Das Fraunhofer IWES eröffnet mit der Manta Ray G1 Technologie neue Möglichkeiten auf dem Gebiet der Standortbewertung und integrierten Objektdetektion. ©Bild: FI/IWES, Stefan Wenau

Manta Ray G1 wurde speziell zum Zweck der Diffraktionsabbildung und der Lokalisierung von Punktdiffraktoren in marinen Sedimenten entwickelt. Eine Diffraktion ist die Beugung von Wellen an einem Hindernis. ©Bild: FI/IWES

Fraunhofer IWES: Führt für Iberdrola Offshore-Vermessung an Standorten für Windenergie-Anlagen in der Ostsee durch

(FI/IWES) Das Fraunhofer IWES führt eine ‚Boulder Detektion und Geohazard‘-Vermessung von 50 Windenergieanlagen-Standorten und der dazugehörigen Umspannplattform (OSS) des Baltic Eagle Offshore-Windparks im Auftrag von Iberdrola durch. Die dreiwöchigen Vermessungsarbeiten in der Ostsee fanden bereits im Oktober und November 2020 statt. Zur Datenerfassung kam das proprietäre Fraunhofer IWES Manta Ray G1 System zum Einsatz. Die gewonnenen Daten werden derzeit am Institut ausgewertet, um das Projekt bis Ende April 2021 abzuschliessen.

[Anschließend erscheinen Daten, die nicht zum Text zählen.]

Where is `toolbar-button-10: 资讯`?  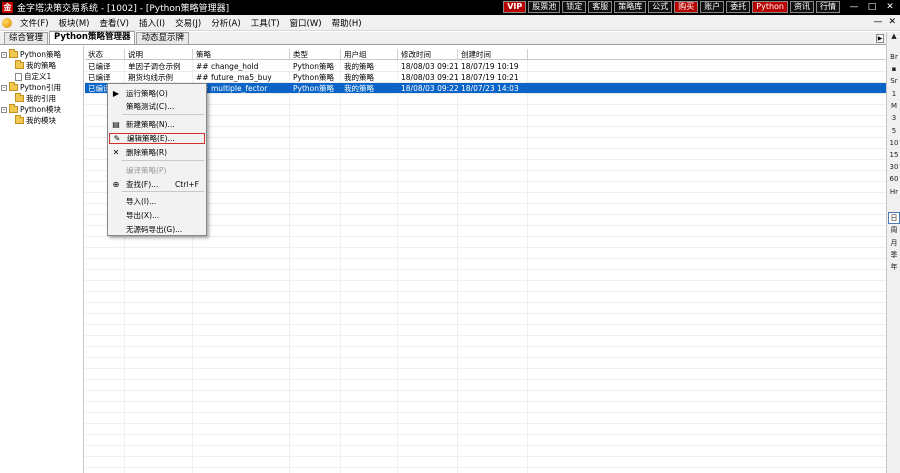
toolbar-button-10: 资讯 is located at coordinates (802, 7).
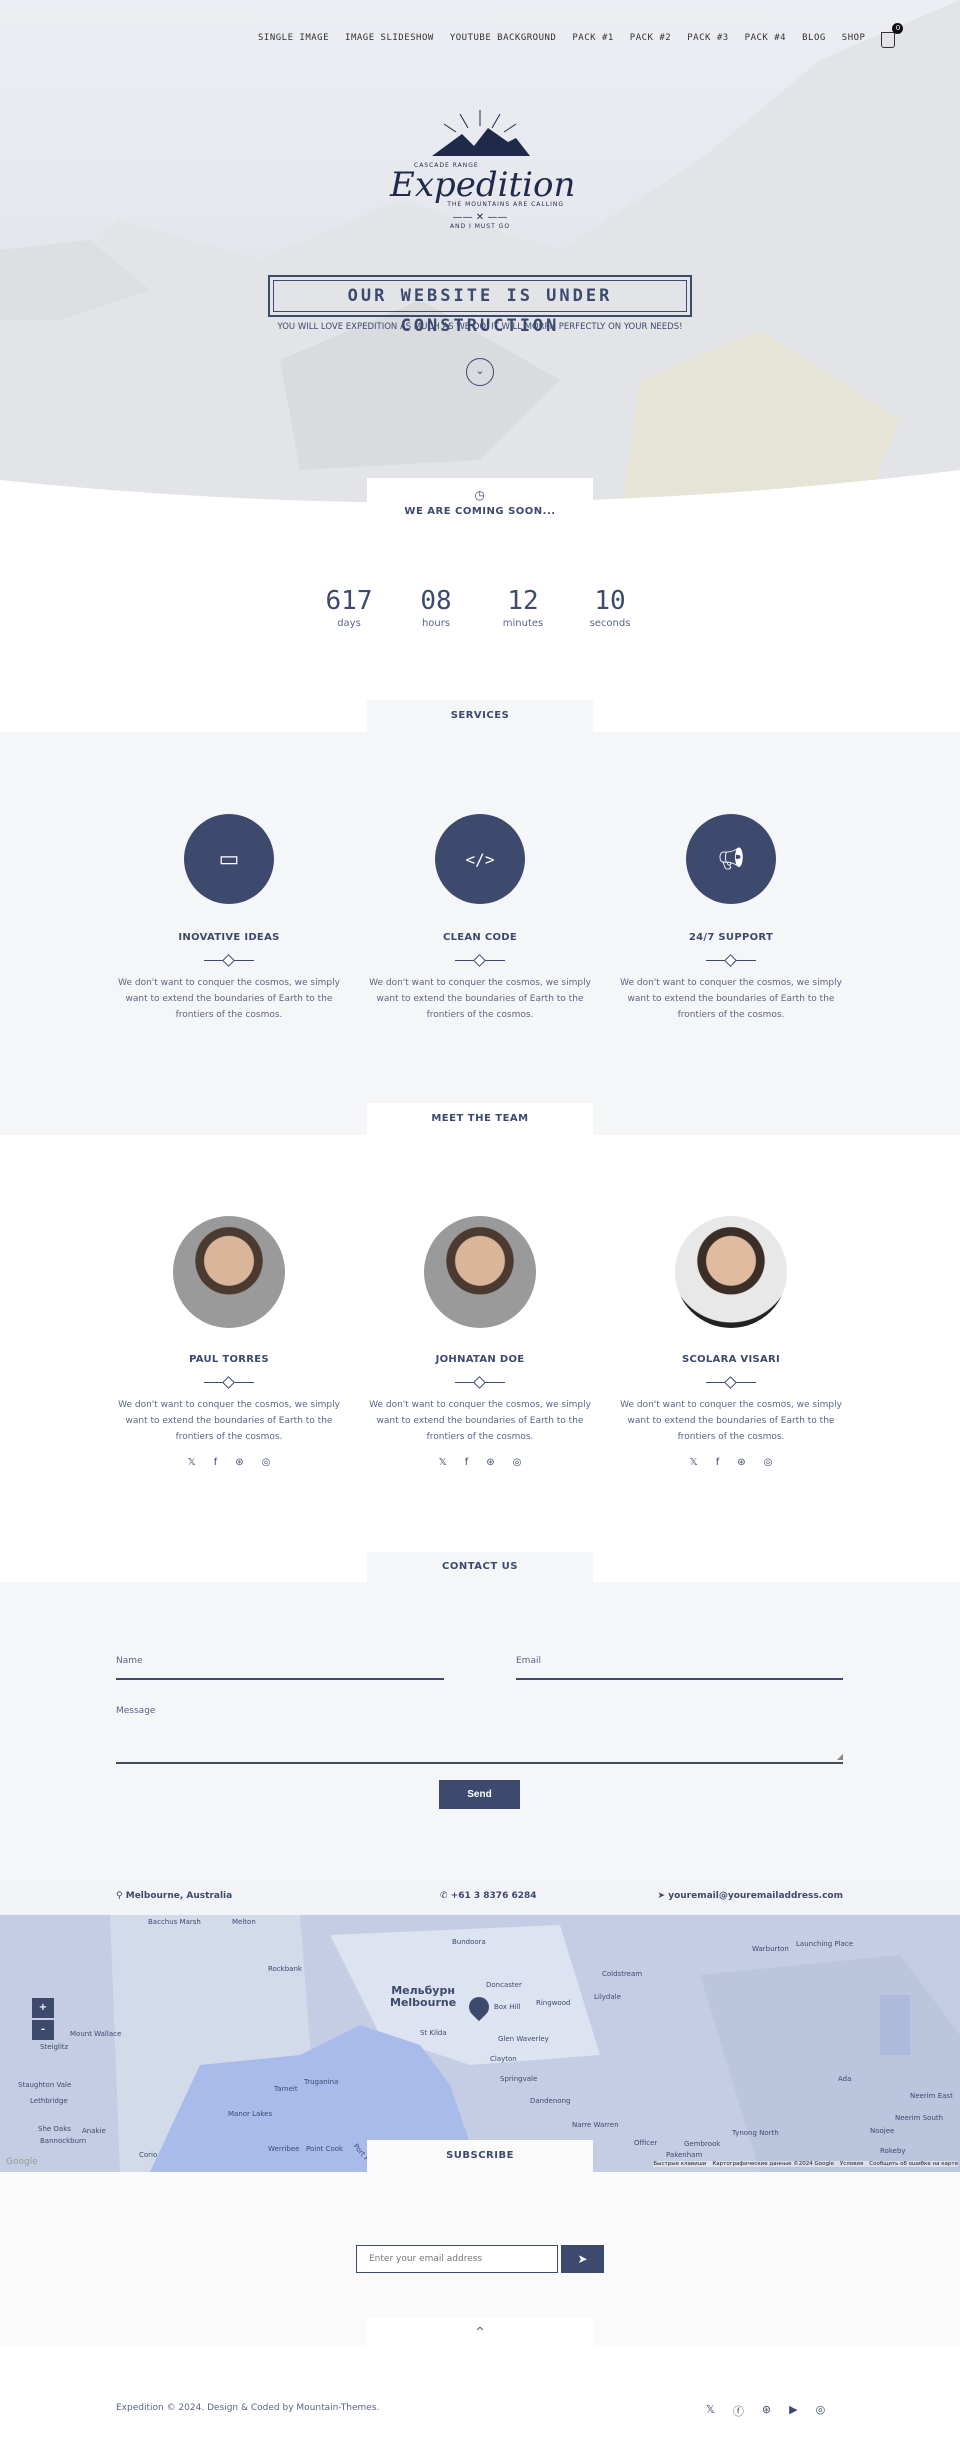 The image size is (960, 2448). Describe the element at coordinates (680, 1668) in the screenshot. I see `email-field: Email` at that location.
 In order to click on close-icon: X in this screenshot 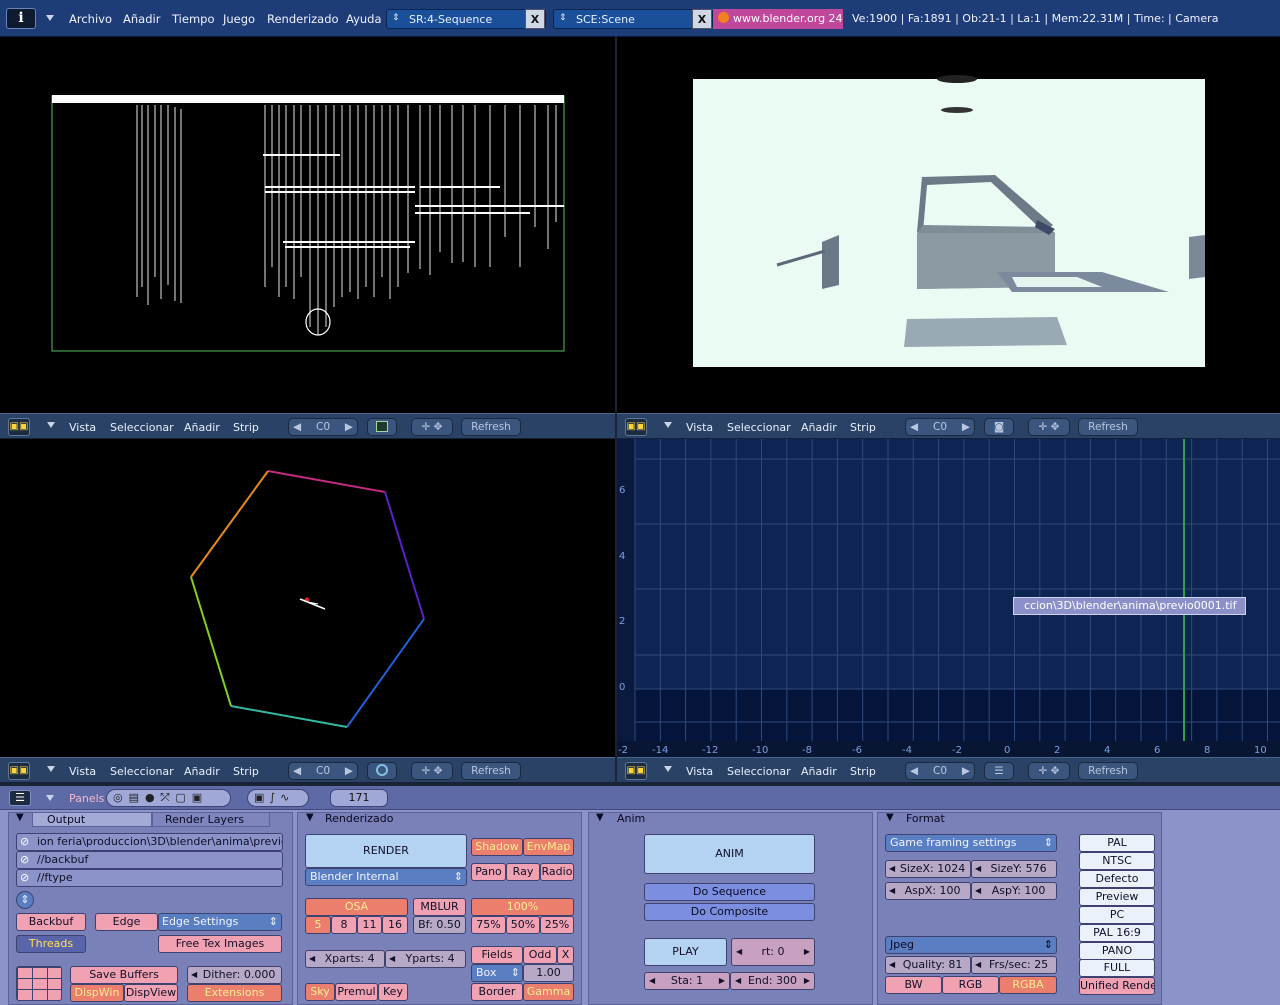, I will do `click(702, 19)`.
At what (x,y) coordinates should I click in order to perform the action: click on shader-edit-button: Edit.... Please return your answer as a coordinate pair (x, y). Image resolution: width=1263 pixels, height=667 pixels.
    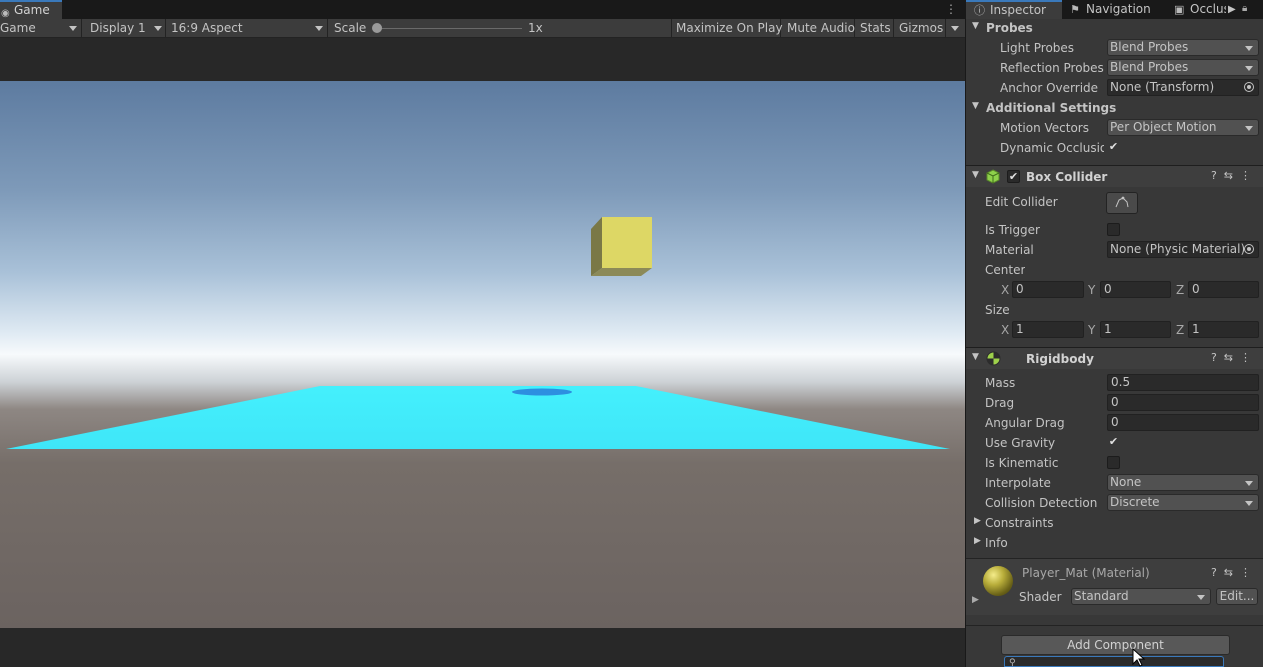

Iberdrola S.A. und Baltic Eagle GmbH erhielten 2018 die Rechte zum Bau des Baltic Eagle Offshore-Windparks in der Ostsee. Der Standort befindet sich nordöstlich der Insel Rügen, in direkter Nachbarschaft zu weiteren bereits existierenden und geplanten Offshore-Windparks.

Risiken minimieren
Mit der Vermessung sollen Risiken bei der Installation von Monopiles mit grossem Durchmesser und bei schwierigen Bodenbedingungen minimiert werden. Beim Bau von Offshore-Windenergieanlagen können Boulder (Findlinge) und andere geologische Gegebenheiten (flache Gasansammlungen, bindige Schichten) ein Risiko für die Errichtung der Windenergieanlagen darstellen. Insbesondere können Findlinge im Sediment bei der Installation der Tragstrukturen Schäden an den gerammten Pfählen verursachen. Mögliche Installationsabbrüche und längere Verzögerungen können hohe Kosten für die Windparkentwickler nach sich ziehen. Eine genaue Kenntnis der Untergrundgeologie (z. B. Findlingspositionen im Untergrund) ermöglicht dabei eine effiziente kleinskalige Standortverschiebung (Micro-Siting) der Fundamente und so eine Minimierung der Installationsrisiken.

Der Manta Ray G1 ist ein Datenerfassungssystem, das vom Fraunhofer IWES und der Universität Bremen speziell zum Zweck der Diffraktionsabbildung und der Lokalisierung von Punktdiffraktoren in marinen Sedimenten entwickelt wurde. Eine Diffraktion ist die Beugung von Wellen an einem Hindernis. Ergänzend zu den Diffraktionsdaten werden entlang der Profillinien konventionelle 3D-seismische Reflexionsdaten erfasst. Das System arbeitet nach dem Prinzip, dass Objekte innerhalb des Meeresbodens als Punktdiffraktoren wirken, wenn sie von einer Signalquelle beleuchtet werden. Die Aufzeichnung der resultierenden akustischen Diffraktionen und eine genaue Verarbeitung der diffraktierten Energie ermöglichen eine Lokalisierung des Diffraktionsursprungs, d. h. des Findlings im Sediment. Die speziell entworfene Aufnahmegeometrie des Manta Ray G1 ermöglicht zusammen mit dem Verarbeitungsprinzip der synthetischen Apertur eine flächendeckende Erfassung des Baugrundes mit einer ausgezeichneten Flächenabdeckung, bei einer zeit- und kosteneffizienten Datenerhebung.